Another thanks to Chookooloonks for another great link. I headed over to check out a new blog... and came out on the other side informed and relieved. Relieved because frank, honest talks of racism are not common. I hear over and over about how everyone I know is not racist. Bullcrap. Sorry. but folks we all are. And until we acknowledge our own racism we can't begin to address it personally or as a nation much less as the world.
So, here. I'll go out on a limb...how my racism manifests itself...
I grew up in lower middle class white suburbs. There were no children of other races in my grade school and three in my Catholic all-girl high school. I lived my younger developmental years believing that I was not racist. Well, of course I thought that! I'd never had to face it! It reminds of me of when Dearie and I took a call at a church in northern Minnesota. We were in a town of 2,000 people. No African-Americans except for a few children who had been adopted by white families. When a discussion of racism came up, the Minnesotans couldn't stand for how racist the southern states were. They looked down their snoots and criticized up and down at the "Southern Racist Whites." I couldn't help but chuckle to myself. When called on it, I explained that racism was not just a white/black issue. Just earlier in the conversation they had been cursing the Mille Lacs band of the Ojibwe tribe because they were making all this money from the casino on their reservation (reservation, people!) and they had to go work for the Indians, all the while the Indians got to take more Walleye from the lake that was on their reservation (reservation, people!) than the white people did. How unfair! Now, sitting from my side of the room where I had not grown up with close proximity to and the racism involved with Native Americans, this seemed as ridiculous a mindset as they did about racism involving African Americans. None of us are racist if we stay in our homogenous bubbles.
Dearie and I are now at church in an urban transitional neighborhood. It is an incredibly diverse neighborhood ethnically, racially, and economically. This is both its strength and its weakness. It is a tight knit neighborhood, but also at times it can be a pressure cooker. It is here that I have had to look the ugliness of my racism in the face. What I have a difficult time discerning most days is what is my racism and what is my classicism. Not that one is worse than the other. I'm battling them both. When I look at my internal responses I realize that I never thought twice about having a black woman for an OB-GYN. I would vote for Obama in a heartbeat. I remember being worried about walking to my car one evening because a rather sleazy white guy was walking out at the same time as me, but felt comforted by and stuck close to a black man in a suit. But, it concerns me that I really notice it when it I see a black father interacting with his chlidren in a loving way or that it sticks out to me when I see a regular black couple kissing, just a regular old kiss, on TV. or that I cringe when my 4 yr olds refer nonchalantly but loudly to other children's skin color. Like a mother who'd hush her kids asking about a man in a wheelchair.

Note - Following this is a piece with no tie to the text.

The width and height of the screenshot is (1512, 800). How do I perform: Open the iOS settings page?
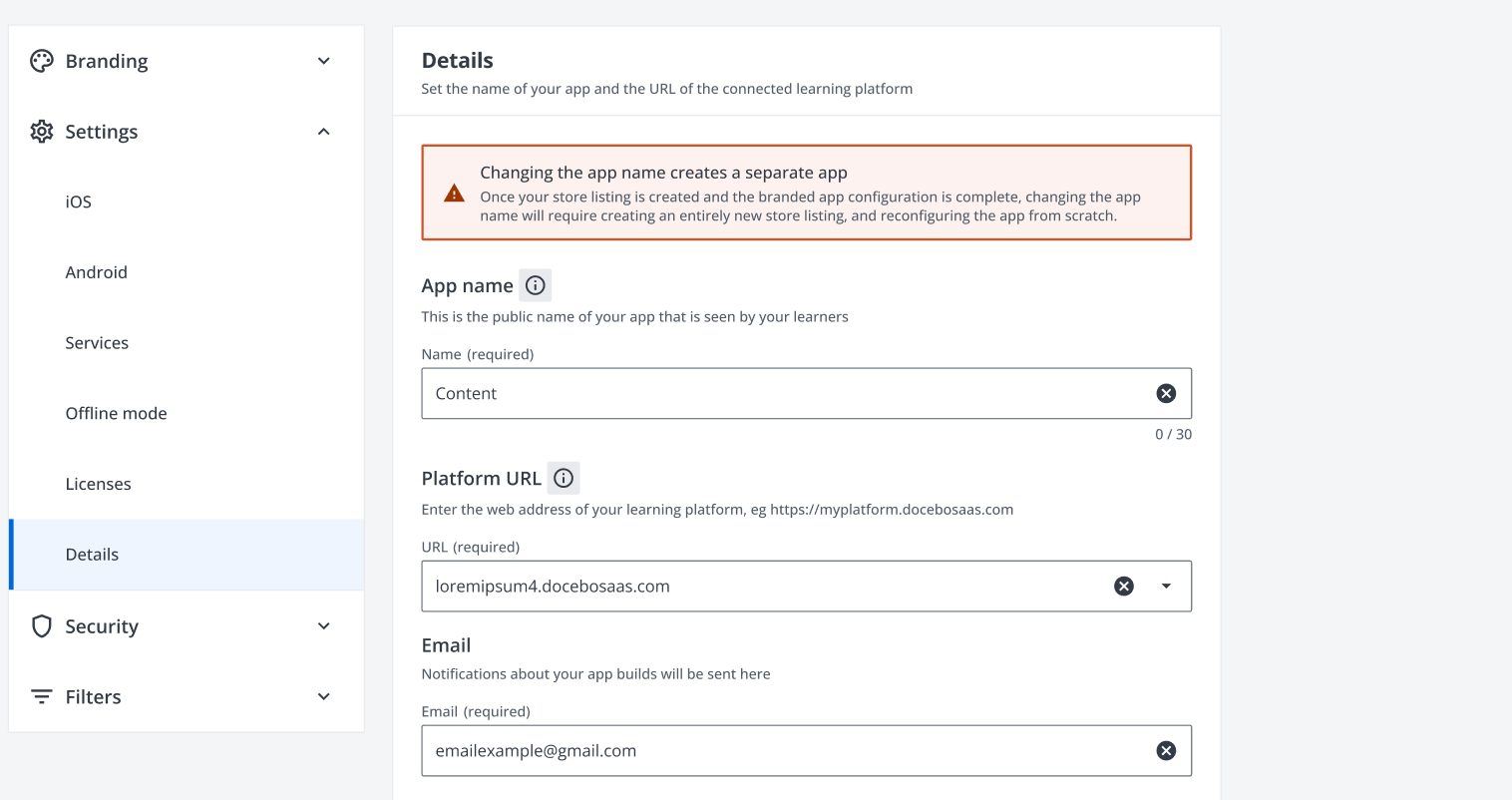click(x=79, y=202)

I am most unloving to the youth and this breaks my heart. Not all of them, by any stretch of the imagination, but unfortunately the ones who need it most. So many idle kids standing around. First, I'm self-conscious. "What will they think of the white lady?" I've heard the things the adults tell the kids that come to our church. That we don't really care about them. That they are just charity. That they are just our ticket into heaven. I hate that. I've thought hard about those things, to see if they had ant worth, and they aren't true. Second, I'm scared of many of them. Their lot sometimes seems so hopeless and desperate. and third, and this is the one I hate most to admit, I see no hope for them. I'm tearing up right now just thinking of the sinfulness of that thought.
But that is where children get their moments to teach their parents. My kids basically assault anyone walking down the street. They run up to them and shout hello and ask them how they are doing...etc. You should see the "tough guys" walking down the street with their pants so low they have to hold them up and their sleeveless undershirts that hang down to their knees and their gold teeth and attitude. My kids don't know they are supposed to be scared of them. They shout hello and honestly start talking about the weather or telling them about something they had done that day. And that's where the magic happens...the toughies, they melt. The exterior evaporates and they smile and talk to the kids. Sadly, sometimes the toughie look at me with a kind of fearful expression, like "Is it ok to for me to talk to them?"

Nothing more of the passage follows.